** TEXT **
= = = = =
# Avocado Uses Required



## madelinez (Jun 21, 2020)

Title says it all, I've recently harvested a large number of hass avocados at once and I'm already sick of guacamole, avocado on toast, avocado cheese chicken toasted sandwiches etc.

What are some unique ways you've used avocado before?


----------



## Michi (Jun 21, 2020)

There isn't that much you can do with avocado other than eat it raw, such as in salads, or turn it into guacamole. Avocado freezes reasonably well. You can freeze it whole (which is probably best). Or cut them into halves or quarters and remove the seed. For freezing, an airtight seal is important, as is adding a bit of lime juice or lemon juice to the cut surfaces.

I found a recipe for avocado cake, but have not tried this. You'll use up 1.5 avocados per cake that way… 

Some interesting ideas here: Pickling and Preserving Avocados - The Scoop Avocado Blog, Recipes and More | California Avocado Commission

There is a recipe for pickled avocado, which I might just try out…

But, generally, avocado seems to be one of those foods where the food is just "itself" and you have to eat it when it's ripe.


----------



## big D (Jun 21, 2020)

I just eat them plain but know they are popular in smoothies.
Here are some other ideas








23 Delicious Ways to Eat an Avocado


Avocados have numerous health benefits and can easily be added to many recipes. Here are 23 interesting ways to add avocados to your diet.




www.healthline.com


----------



## Tristan (Jun 21, 2020)

Umm there is a local phenomenon which is an avocado milkshake, thick and with liquid palm sugar as the sweetener.
Weird as it sounds I wholeheartedly recommend it.
Alternatively find some hipsters and sell the excess fruits to them.


----------



## Carl Kotte (Jun 21, 2020)

Avocado soup (I don’t like it, but you might!). Or the Swedish classic: avocado filled with shrimps


----------



## Michi (Jun 21, 2020)

Carl Kotte said:


> Avocado soup (I don’t like it, but you might!)


No surprise there. It's not beige…


----------



## Carl Kotte (Jun 21, 2020)

Breaded and deep fried avocado is supposed to be good


----------



## Michi (Jun 21, 2020)
= = = = =
[Pointing records for text and elements]
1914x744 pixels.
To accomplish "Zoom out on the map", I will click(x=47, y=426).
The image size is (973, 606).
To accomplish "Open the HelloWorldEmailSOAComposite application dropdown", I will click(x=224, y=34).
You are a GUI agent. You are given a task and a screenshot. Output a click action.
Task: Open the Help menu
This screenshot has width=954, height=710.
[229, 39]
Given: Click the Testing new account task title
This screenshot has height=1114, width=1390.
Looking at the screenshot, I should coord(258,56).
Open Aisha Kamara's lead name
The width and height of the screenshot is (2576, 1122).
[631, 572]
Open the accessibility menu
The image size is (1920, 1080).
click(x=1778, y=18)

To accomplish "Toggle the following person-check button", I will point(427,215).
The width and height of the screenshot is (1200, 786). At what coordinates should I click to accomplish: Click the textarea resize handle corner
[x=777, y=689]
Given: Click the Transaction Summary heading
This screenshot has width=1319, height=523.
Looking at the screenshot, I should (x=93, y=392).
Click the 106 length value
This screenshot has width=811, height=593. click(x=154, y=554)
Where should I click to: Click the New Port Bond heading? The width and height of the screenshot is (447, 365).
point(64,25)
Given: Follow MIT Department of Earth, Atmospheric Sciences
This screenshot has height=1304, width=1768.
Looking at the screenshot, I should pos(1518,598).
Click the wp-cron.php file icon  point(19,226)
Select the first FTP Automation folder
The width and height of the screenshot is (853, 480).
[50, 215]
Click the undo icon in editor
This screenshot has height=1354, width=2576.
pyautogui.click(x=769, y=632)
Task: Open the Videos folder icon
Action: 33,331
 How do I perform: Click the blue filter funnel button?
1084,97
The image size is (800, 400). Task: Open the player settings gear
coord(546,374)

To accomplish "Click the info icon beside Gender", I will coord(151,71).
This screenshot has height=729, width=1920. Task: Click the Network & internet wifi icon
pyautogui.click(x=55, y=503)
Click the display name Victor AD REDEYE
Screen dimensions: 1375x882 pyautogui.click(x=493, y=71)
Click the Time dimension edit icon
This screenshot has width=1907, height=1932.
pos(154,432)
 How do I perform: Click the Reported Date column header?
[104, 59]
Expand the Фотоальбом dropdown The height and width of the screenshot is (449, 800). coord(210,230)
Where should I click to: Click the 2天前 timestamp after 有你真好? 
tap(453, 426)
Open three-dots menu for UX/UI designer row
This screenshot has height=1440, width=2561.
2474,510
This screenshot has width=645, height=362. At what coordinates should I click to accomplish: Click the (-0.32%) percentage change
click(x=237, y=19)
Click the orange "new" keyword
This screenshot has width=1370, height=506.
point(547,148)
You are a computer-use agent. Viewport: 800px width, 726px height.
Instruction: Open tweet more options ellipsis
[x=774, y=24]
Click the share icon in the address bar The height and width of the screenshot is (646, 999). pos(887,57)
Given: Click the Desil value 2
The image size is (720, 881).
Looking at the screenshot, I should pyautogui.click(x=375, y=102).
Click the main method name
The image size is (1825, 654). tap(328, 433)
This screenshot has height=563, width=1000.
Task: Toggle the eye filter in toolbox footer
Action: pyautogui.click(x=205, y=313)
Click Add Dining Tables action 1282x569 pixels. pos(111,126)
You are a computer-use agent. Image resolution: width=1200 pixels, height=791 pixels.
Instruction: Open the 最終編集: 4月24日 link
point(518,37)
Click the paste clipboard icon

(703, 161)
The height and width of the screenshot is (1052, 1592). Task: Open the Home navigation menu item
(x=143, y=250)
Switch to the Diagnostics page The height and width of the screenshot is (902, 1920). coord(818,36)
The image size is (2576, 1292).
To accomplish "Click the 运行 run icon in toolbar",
= = = = =
** EXERCISE DIRECTIONS **
Pick up the forum thread about using a surplus of avocados at its final line and continue it.

** RESULT FOR THIS EXERCISE **
Carl Kotte said:


> Breaded and deep fried avocado is supposed to be good


Some people will stop short of nothing, not even deep-frying avocado 

I just googled a recipe for deep-fried avocado. To my chagrin, this actually looks like it might be nice!


----------



## stringer (Jun 21, 2020)

Michi said:


> Some people will stop short of nothing, not even deep-frying avocado
> 
> I just googled a recipe for deep-fried avocado. To my chagrin, this actually looks like it might be nice!



Fried avocado tacos are amazing. I like to do egg with panko for the breading.

Avocado ice cream is delicious

For smoothies I put strained Greek yogurt and avocados in the blender and thin as necessary with milk. 

The Colombian restaurants in my neighborhood do arepas with plantains, avocado, queso sauce, red beans, chicharron and chorizo

You can do green salad dressings. Avocado vinaigrette/emulsion/aioli

It's great in ceviche/sushi

Chunk it and use as garnish for black bean soup or chili.

I love the stuff but my wife developed an allergy so I very rarely get to eat it.


----------



## M1k3 (Jun 21, 2020)

stringer said:


> Fried avocado tacos are amazing. I like to do egg with panko for the breading.
> 
> Avocado ice cream is delicious
> 
> ...


Definitely ceviche! I want some now


----------



## milkbaby (Jun 21, 2020)

Avocado margarita in the blended/crushed ice style like a piña colada.


----------



## ma_sha1 (Jun 21, 2020)

Here is my Avocado smoked salmon breakfast sandwich. The Chinese sesame pancake is only 5mm thin, you’ll need a true laser to split it open to do this. You’ll also want to toast it whole first & split open after, so it’s crunchy outside & soft inside.


----------



## boomchakabowwow (Jun 23, 2020)

avocados play so well with eggs.

avocado ice cream? that green sauce (its a thin sauce) your drizzle over tacos?

i wish i could grow an avocado tree. i love trees, and my favorite one makes avocados.


----------



## zizirex (Jun 23, 2020)

avocado milkshake, just blend it with a bit of ice, sweetened condensed milk, sugar, and chocolate syrup for topping. you could add a splash of coffee if you are feeling it.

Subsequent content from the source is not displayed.